Lack of jobs in the Gaeltacht caused huge emigration from the Gaeltacht throughout the 20th century. Hindley identifies economic reasons as the main cause of language shift within the shrinking Gaeltacht. Whether one wanted to stay in Ireland or to emigrate, English was essential for any job. Therefore parents who themselves spoke Irish tried to raise their children as English-speakers.

When the Irish Free State was established, roughly two thirds of all jobs were in agriculture. Before industrialisation got underway, public-sector employment accounted for the huge majority of the more desirable non-agricultural jobs. Only since the economic boom of the 1990s has state sector employment become less desirable than private sector employment.

Shaping The Future mentions in passing that in 1986 there were 300,000 jobs in state and semi-state bodies (when the total population was only 3.25 millions!). If state employment had been language-neutral, then the proportion of jobs where Irish was the working language would have been the same as the proportion of Irish-speakers in the population. Shaping The Future (p XViii) said that the proportion who used Irish as their main language was around 5% at any one time, but that the number who did so at some time in their life was around 15% (Hindley of course disputes these figures, but for the purpose of job allocation I think we should accept people's self-categorisation). If 15% of state jobs had used Irish as their working language, that would have been 45,000 jobs. That would have supported an Irish-speaking city considerably larger than Galway, which Hindley says is a major anglicising force on the Conemara Gaeltacht.

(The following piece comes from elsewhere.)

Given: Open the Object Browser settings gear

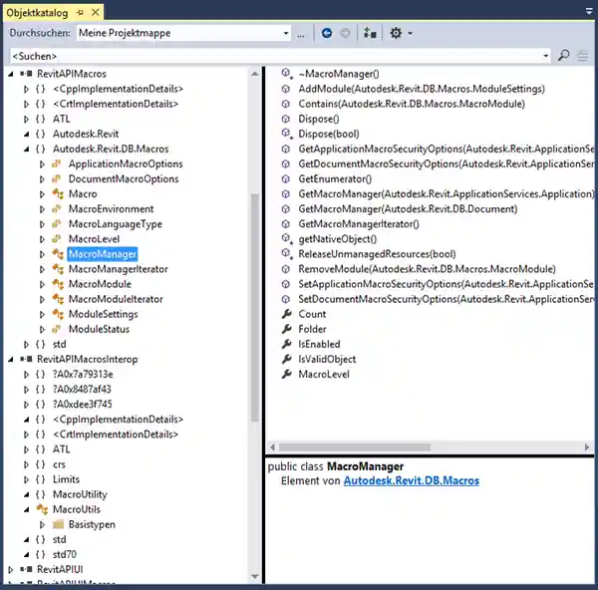Looking at the screenshot, I should tap(396, 33).
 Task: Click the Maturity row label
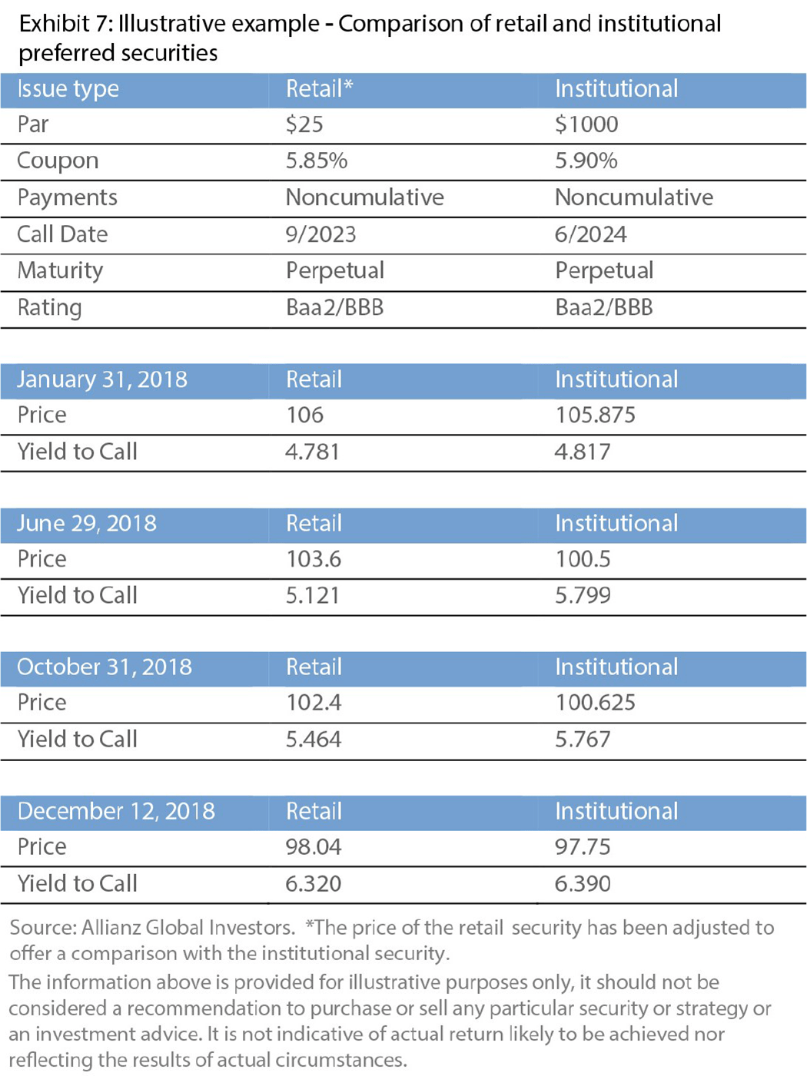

The constitution specifically gives government the power to require any activity to be carried out in Irish. Despite the requirement (up until 1973) to have qualifications in Irish to gain state employment, it is difficult to find a single state job where the working language was Irish.

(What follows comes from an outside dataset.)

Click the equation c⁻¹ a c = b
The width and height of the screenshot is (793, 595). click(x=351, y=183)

Shaping The Future p99 quotes the CLAR report as saying "Even in the designated Irish sections of Departments, Irish was rarely, if ever, spoken in the course of the work" & mentions as one of the reasons "the high rate of career movement of personnel in and out of sections". Hindley points out (pxxiii) that under Bord na Gaeilge's Action Plan for Irish 1983-86,

Public bodies were required to report annually on progress with Irish in their own offices and work... The nadir of these is probably the fourth item of 'implementation' reported by the Geological Survey Office in 1986 "A table was set aside in the tea room each Wednesday for those who wish to speak Irish".

Hindley gives the reference for this as Bord na Gaeilge 1986:72.